4.2.3 Spatially divergent features of RDD.

According to the spatial distribution of the relative development types of NU-RR in the YRB (Fig 5), the spatial evolution characteristics of 2005, 2010, 2015, and 2020 are analyzed. As follows:

  1. The RDD of NU-RR is generally in a benign development stage. The primary manifestation is that the number of cities with NU-RR simultaneously developing increases, its proportion grew from 9.09% in 2005 to 21.21% in 2020, and the decrease percentage reached 17.17%. The cities with lagging rural revitalization have no prominent characteristics in terms of quantity.

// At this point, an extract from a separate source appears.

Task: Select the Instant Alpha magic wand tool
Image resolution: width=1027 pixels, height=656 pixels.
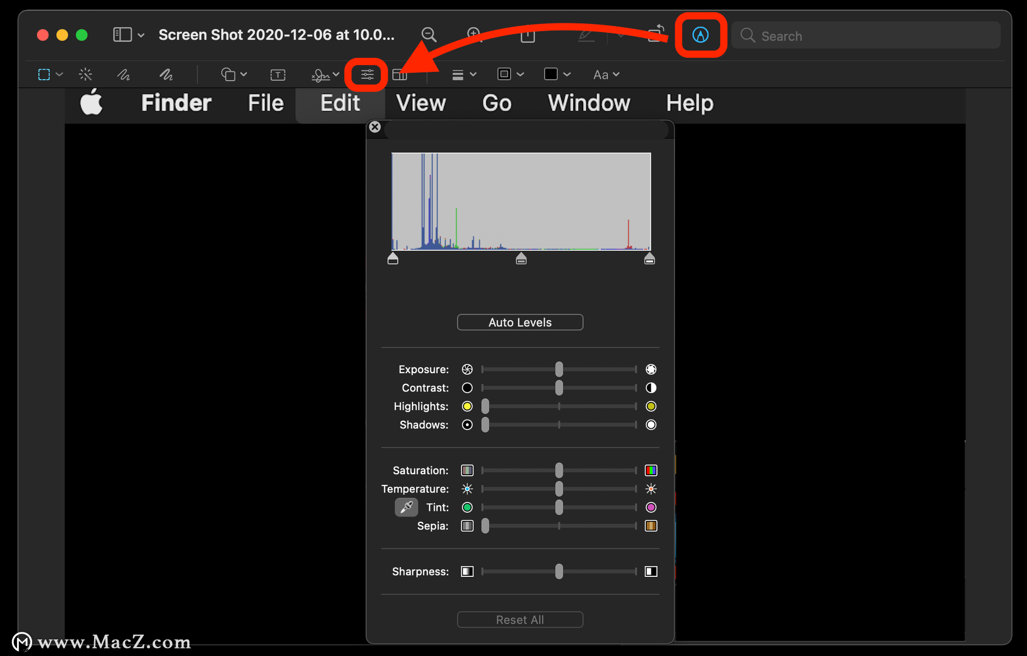Action: (x=86, y=74)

  2. Cities lagging in rural revitalization show a certain degree of regional lock. From 2005 to 2020, the cities lagging in rural revitalization are permanently distributed in Lanzhou, Baotou, Taiyuan, and Chengdu. The rural construction of these cities always needs to catch up to the urban development, indicating that these cities have earlier developed economic conditions and more muscular economic strength. Urbanization will inevitably have a siphoning effect on resources, talents and other factors in the countryside, thus inhibiting the ability of rural areas to develop themselves.
  3. The spatial differences in different time dimensions are significant. In 2005, the new urbanization lagging cities occupied almost the whole YRB. Since China’s urbanization development was still in its early stages, urban construction was relatively slow. The abundance of natural resources in rural areas was a growth catalyst for rural development. The spatial characteristics of 2010 and 2015 showed no significant change. Shuozhou, Zhengzhou, and Xi’an have changed from synchronous development to lagging new urbanization, while Xinzhou and Jincheng have changed from lagged rural revitalization to balanced development of both. Most synchronous growth cities in 2020 were in the YRB’s middle reaches. Rural revitalization lagging cities were scattered in various provinces, and the number of new urbanization lagging cities was reduced. However, they still occupy most of the YRB.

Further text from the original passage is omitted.